BERT-Based Molecular Representations with Auxiliary Pre-Training Tasks
This is a Method paper that introduces MolBERT, a bidirectional Transformer (BERT) architecture applied to SMILES-based molecular representations for drug discovery. The primary contribution is a systematic study of how different domain-relevant self-supervised pre-training tasks affect the quality of learned molecular embeddings, paired with a model that achieves state-of-the-art performance on virtual screening and quantitative structure-activity relationship (QSAR) benchmarks.
Why Domain-Relevant Pre-Training Matters for Molecular Language Models
Molecular representations are foundational for predictive, generative, and analytical tasks in drug discovery. Language models applied to text-based molecular representations like SMILES have demonstrated strong performance across property prediction, reaction prediction, and molecular generation. However, several open questions remained at the time of this work:
- Task selection for pre-training: Prior work explored masked token prediction, input translation, and property concatenation, but there was no systematic comparison of how different self-supervised tasks affect downstream performance.
- SMILES ambiguity: The same molecule can be encoded as many different SMILES strings depending on how the molecular graph is traversed. Canonicalization algorithms address this but introduce their own artifacts that may distract the model.
- Domain knowledge integration: Standard NLP pre-training objectives (e.g., masked language modeling) do not explicitly encode chemical knowledge.
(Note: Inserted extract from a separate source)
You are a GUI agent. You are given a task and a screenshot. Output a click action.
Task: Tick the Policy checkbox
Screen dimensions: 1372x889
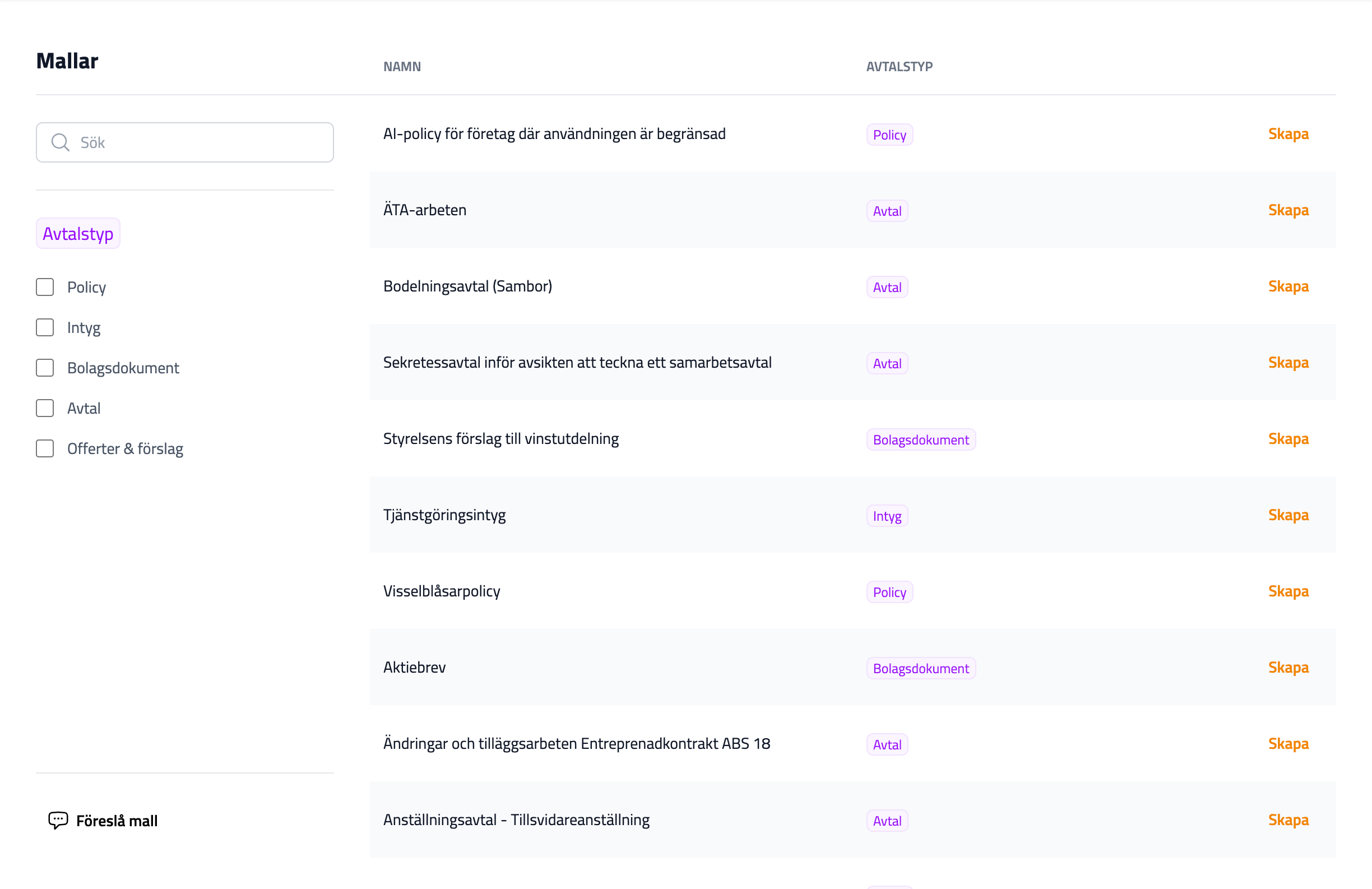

It was unclear whether incorporating chemistry-specific supervision during pre-training could improve representation quality.
MolBERT addresses these gaps by evaluating three pre-training tasks, including a novel physicochemical property prediction objective, and measuring their individual and combined effects on downstream drug discovery benchmarks.
Three Auxiliary Tasks for Chemistry-Aware Pre-Training
MolBERT uses the BERT-Base architecture (12 attention heads, 12 layers, 768-dimensional hidden states, approximately 85M parameters) and explores three self-supervised pre-training tasks:
Masked Language Modeling (MaskedLM): The standard BERT objective where 15% of input tokens are masked and the model predicts their identity. The loss is cross-entropy between predicted and true tokens.
SMILES Equivalence (SMILES-Eq): A binary classification task where the model receives two SMILES strings and predicts whether they represent the same molecule. The second string is either a random permutation of the first (same molecule, different traversal) or a randomly sampled molecule. This is optimized with cross-entropy loss.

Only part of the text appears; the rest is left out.